I make a laundry soap and have never had problems in the past. Out of a large batch I made recently and put in plastic jars, two of the laundry soaps have discolored---orange and yellow spots some about pin head size, some large. I am guessing it is some type of fungus growth but it did not happen on the other soap I made at the same time--same batch just put in different jars. My soap is made just with the goat milk bar soap I make, borax, washing soda and water. Do you know what caused this? If I add something like Germall plus next time I make it from majestic sage would that prevent it happening the next time I make the laundry soap? Any suggestions to prevent this? :help :help :help
Christine


----------



## nightskyfarm (Sep 7, 2009)

Did you use scented bar soap? I make this weekly and have never had a problem. Sounds like there was something left over in the jars or a bar soap issue and not a process issue. I would not want to add Germall Plus. This soap is so inexpensive to make, just dump it and start again with another bar of soap, maybe from a different batch.


----------



## Guest (May 15, 2010)

Christine, this can also be caused from the fat in the soap.. we almost always superfat our soaps so that they are moisturizing on our skin... Now you laundry soap does not need this, to combat this add a few extra oz of lye to a large batch and make it lye heavy... it will get your clothes cleaner and no orange spots...
Barb


----------



## goat girl (Dec 11, 2007)

it was unscented soap, but Barb's comment on it being superfatted makes sense--but I didn't think I superfatted my soap.

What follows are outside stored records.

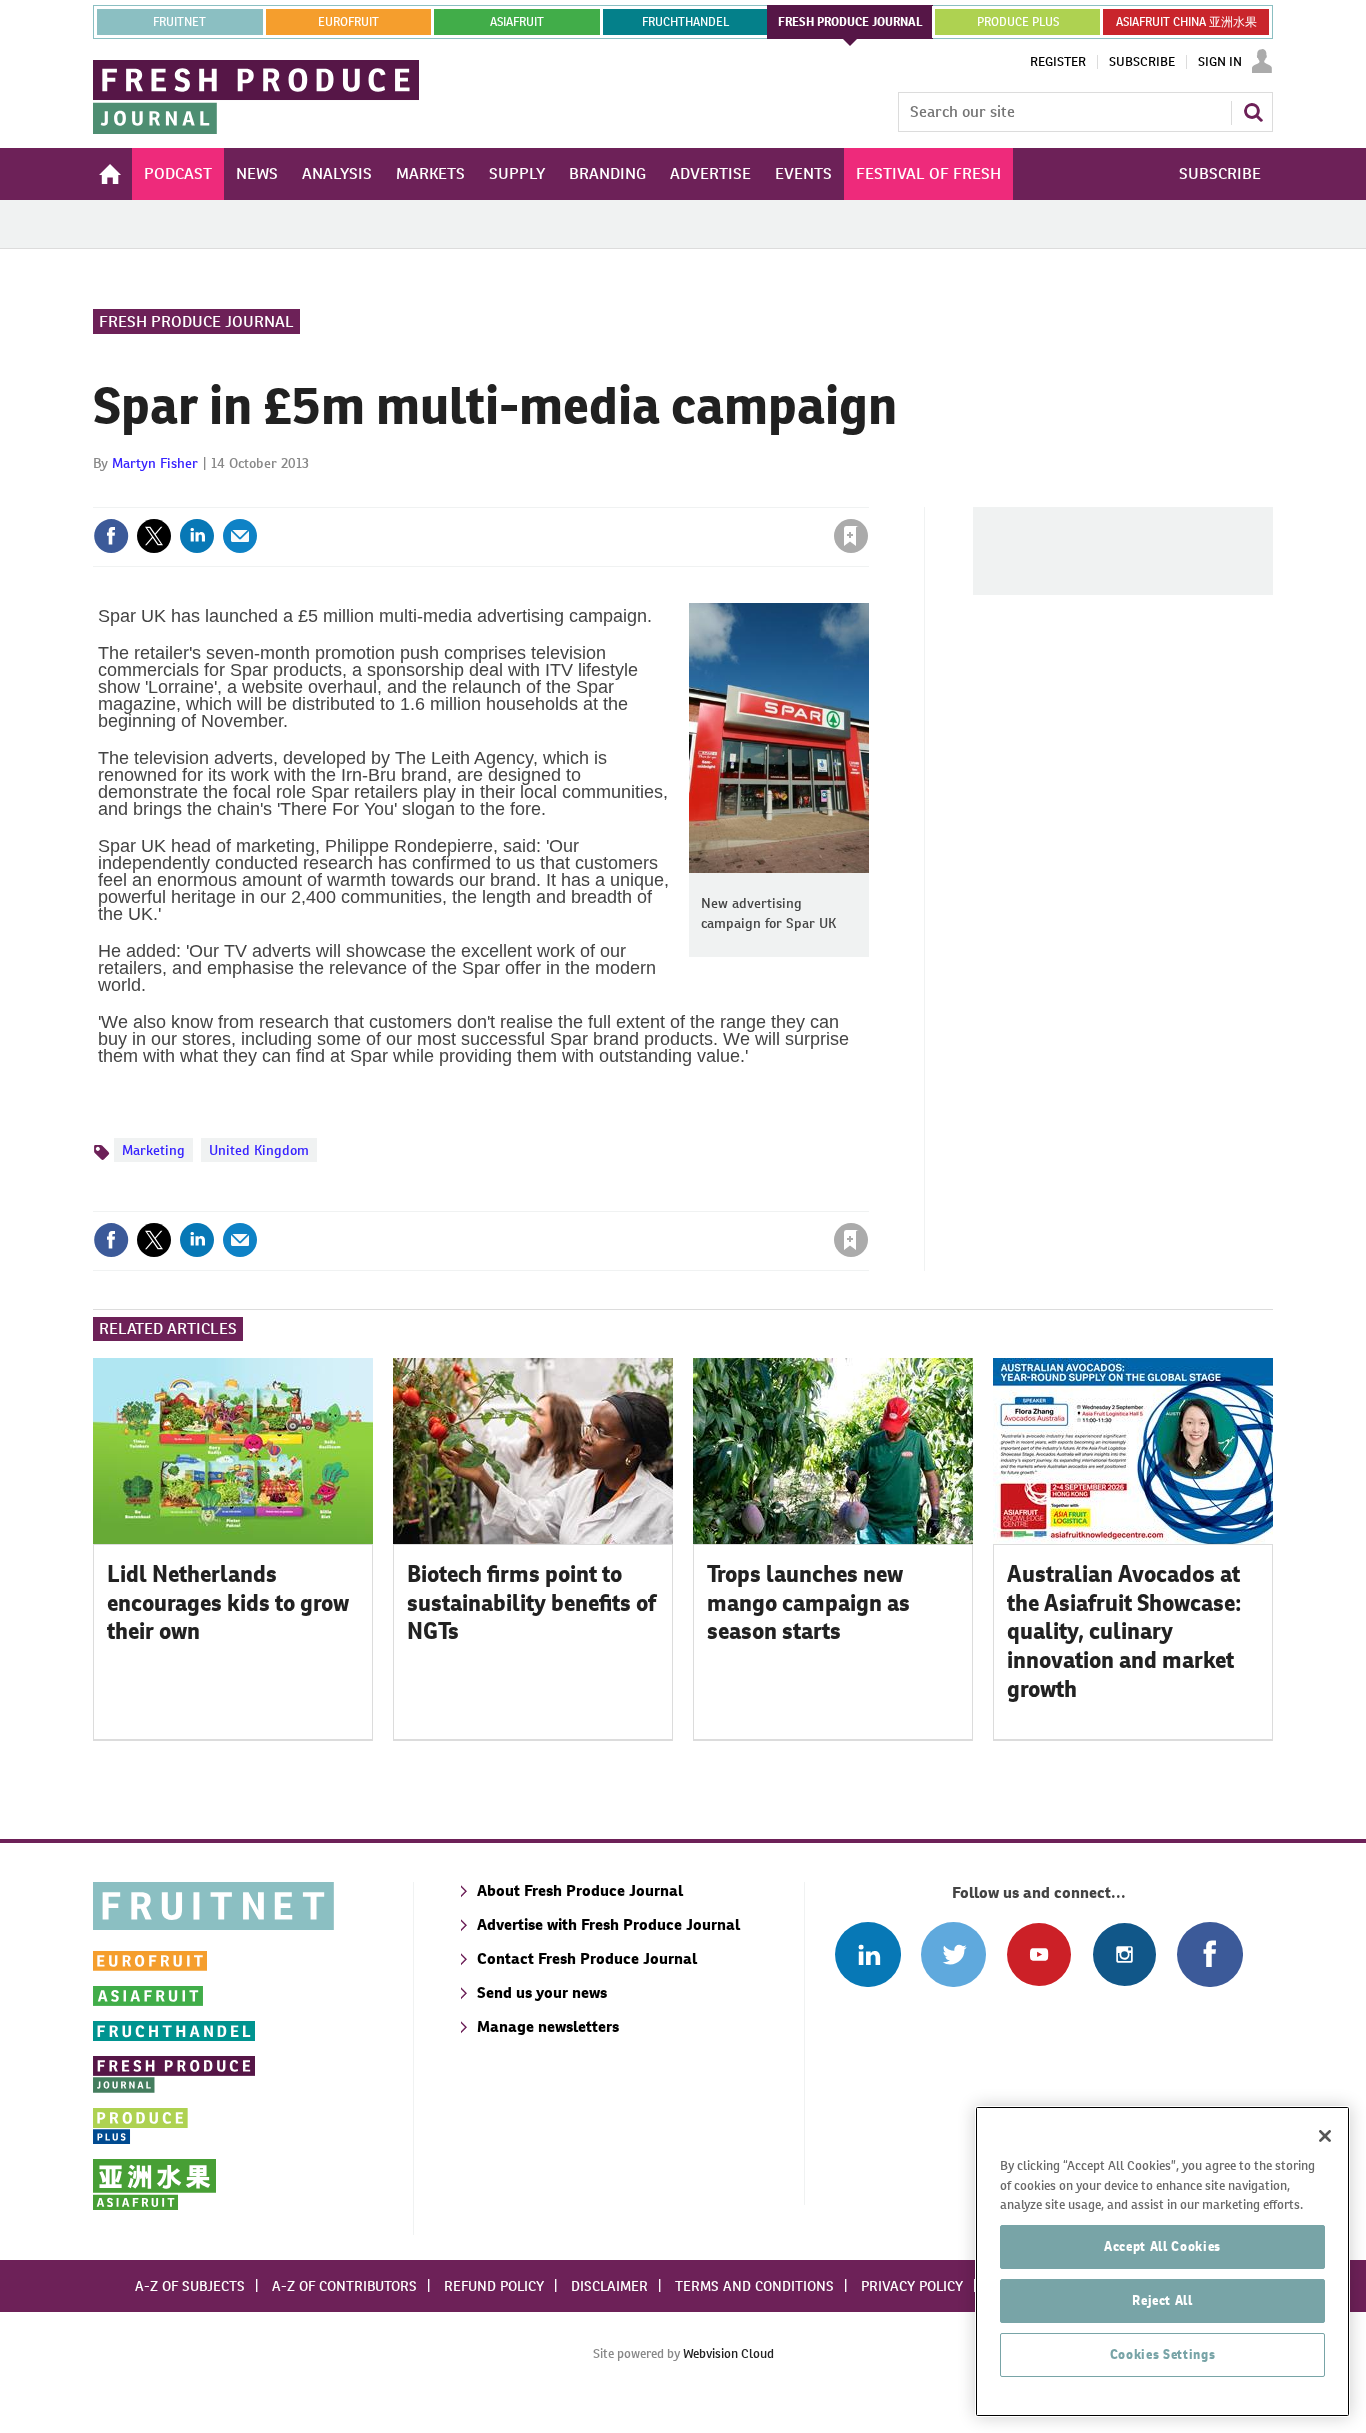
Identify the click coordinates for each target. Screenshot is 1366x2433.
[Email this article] (240, 536)
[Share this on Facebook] (111, 536)
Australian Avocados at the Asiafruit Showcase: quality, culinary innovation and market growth (1124, 1631)
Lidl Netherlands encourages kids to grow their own (228, 1603)
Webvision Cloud (728, 2353)
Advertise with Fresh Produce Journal (608, 1924)
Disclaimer (609, 2286)
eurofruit (348, 22)
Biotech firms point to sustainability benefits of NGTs (531, 1603)
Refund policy (494, 2286)
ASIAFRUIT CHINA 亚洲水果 (1186, 22)
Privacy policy (912, 2286)
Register (1058, 62)
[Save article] (851, 536)
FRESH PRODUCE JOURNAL (850, 22)
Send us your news (542, 1992)
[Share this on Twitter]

But if I add an extra ounce or two of lye, and I touch the laundry soap with my hands, won't it burn---I make about 7 gallons at a time--how much extra lye are you talking about? I am thinking about when I have accidently gotten lye on my skin--ouch! Was wondering also since I put banana in my bar soap --in the beginning with the goatmilk and lye that then I add to my oil---could this have something to do with it?---but I never have had my bar soap go moldy--but maybe the water added to make laundry soap has something to do with it? What do you think?


----------



## Guest (May 15, 2010)

No it won't burn your hands.. it will make your skin rough like dipping in bleach... it just takes all the superfat oout and if its goat milk soap the fat in the milk contibutes to the superfat... Mix your lye with water first when making your laundry soap, it mixes in easier... I use about 2 oz in a five gallon pail..
Barb


----------



## goat girl (Dec 11, 2007)

Thanks so much! :biggrin That's an easy fix!
Christine


----------



## hsmomof4 (Oct 31, 2008)

If you run your recipe through the lye calculator, you can set the superfat to 0%...see how much different that is from how much lye that you are currently using.


----------